Tax & Accounting recurring revenues sustained robust 7% organic growth, driven by cloud solutions.
Tax & Accounting North America recorded 2% organic growth as sustained organic growth in recurring revenues was partly offset by a decline in print books.
Over 150 national and regional accounting firms are using the recently launched CCH Axcess agentic AI modules, Intelligence and Client Collaboration.
Tax & Accounting Europe delivered 8% organic growth, supported by continued double-digit organic growth in cloud software solutions.
Cloud-based automation and data exchange solutions (CodaBox, ClearFacts, Kyte, and Flowin) saw strong organic growth.
Financial & Corporate Compliance revenues decreased 2% in constant currencies, reflecting the divestment of the Finance, Risk & Regulatory Reporting unit (FRR) on December 1, 2025.
Financial & Corporate Compliance organic growth was 5% (1Q 2025: 3%).
Legal Services delivered 6% organic growth, driven by subscription renewals and upselling of services including business licenses, alongside muted transactional revenues.

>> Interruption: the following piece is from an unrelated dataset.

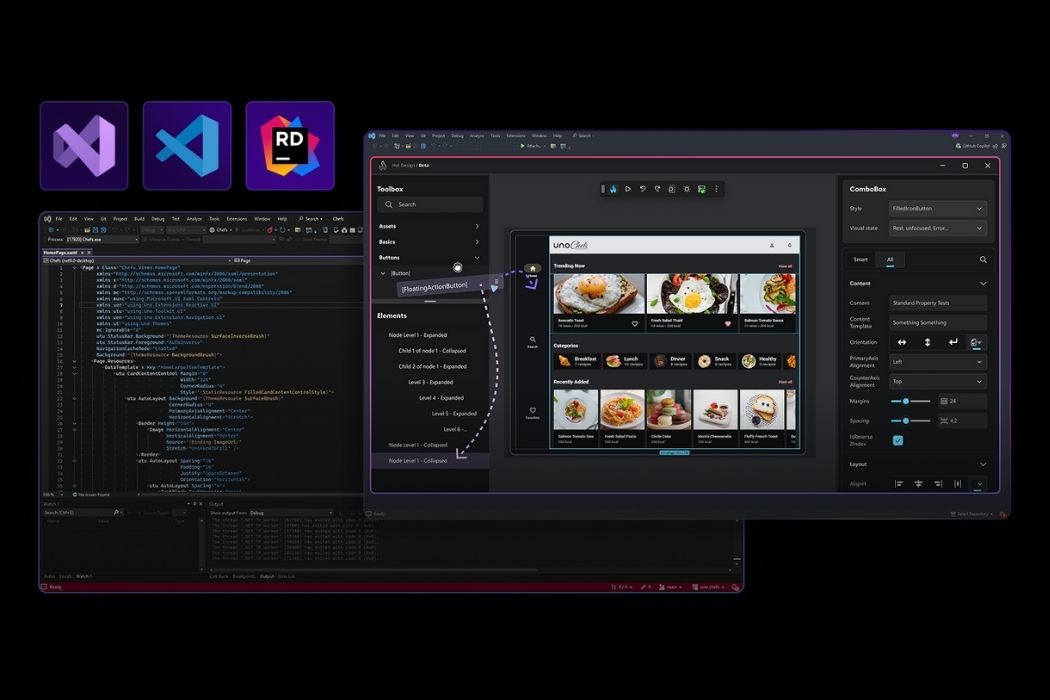This screenshot has width=1050, height=700.
Task: Click the Redo arrow in design toolbar
Action: pyautogui.click(x=657, y=189)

Transactional revenues reflect the expected ramp-down of beneficial ownership (BOI) activity related to the suspension of enforcement of the Corporate Transparency Act (CTA) in March 2025.
Financial Services delivered 4% organic growth, driven by growth in recurring revenues from lending compliance solutions and a modest improvement in lien and other transactional revenues.

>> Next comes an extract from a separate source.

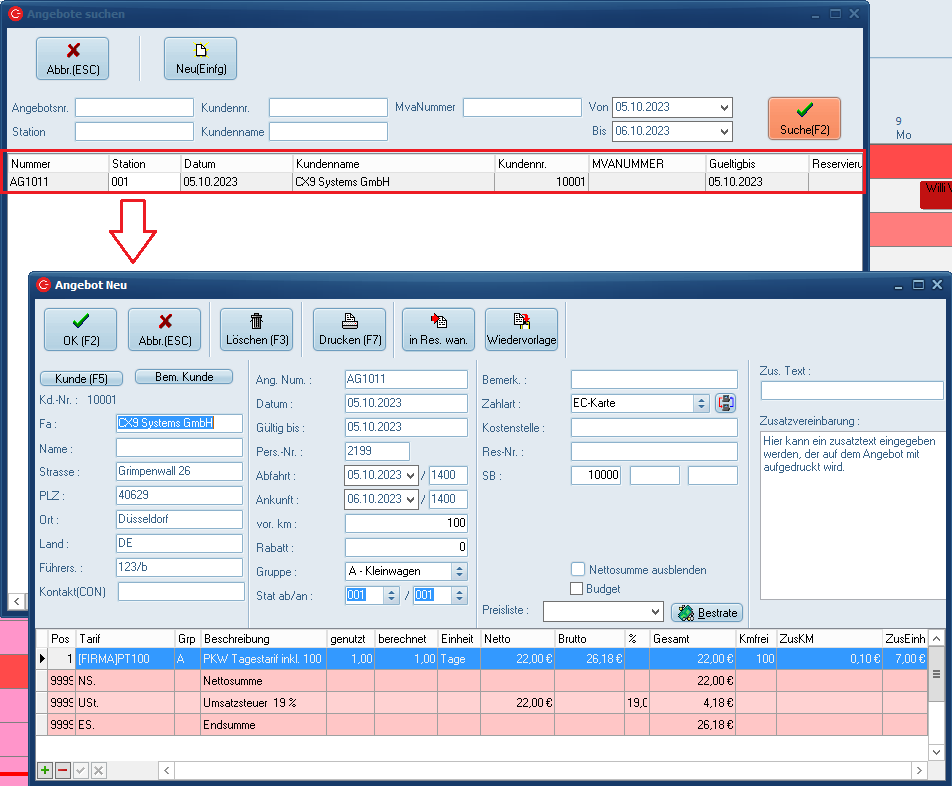Expand the Preisliste dropdown
Viewport: 952px width, 786px height.
[x=655, y=611]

Legal & Regulatory revenues grew 10% in constant currencies, partly due to the acquisitions of Brightflag, Libra Technology, and Inisoft.
Legal & Regulatory organic growth was 5%, reflecting a challenging comparable from the prior year.
Legal & Regulatory Information Solutions organic growth was 4% against a challenging comparable related to extra print and digital revenues generated around the German elections a year ago.
The Libra AI Assistant has been integrated with proprietary and other legal content in nine European countries within six months of acquisition.
The advanced AI-powered Libra AI Assistant is gaining traction with law firm customers.
Legal & Regulatory Software revenues grew 6% organically.
ELM Solutions saw good organic growth driven by transactional revenues related to legal invoice volumes.
Brightflag, acquired in June 2025, continued to deliver strong revenue growth.
Legal practice management software (Legisway and Kleos) delivered solid organic growth.
Corporate Performance & ESG revenues increased 5% in constant currencies and 5% organically against a challenging comparable.
EHS & ESG revenues declined 1% organically as growth in recurring cloud software revenue was offset by a decline in implementation services and on-premise licenses.
The CCH Tagetik CPM platform grew 7% organically, as continued double-digit organic growth in recurring cloud software was partly offset by lower implementation services.
Corporate Tax and Audit & Assurance solutions saw robust organic growth, partly due to non-recurring projects.
The integration of StandardFusion into TeamMate is on track.
First-quarter 2026 cash conversion increased year-on-year, reflecting favorable timing of working capital inflows.
Adjusted free cash flow increased 15% in constant currencies, partly offset by higher interest and income tax paid.
A total of €137 million in cash was deployed towards share repurchases in the first quarter of 2026.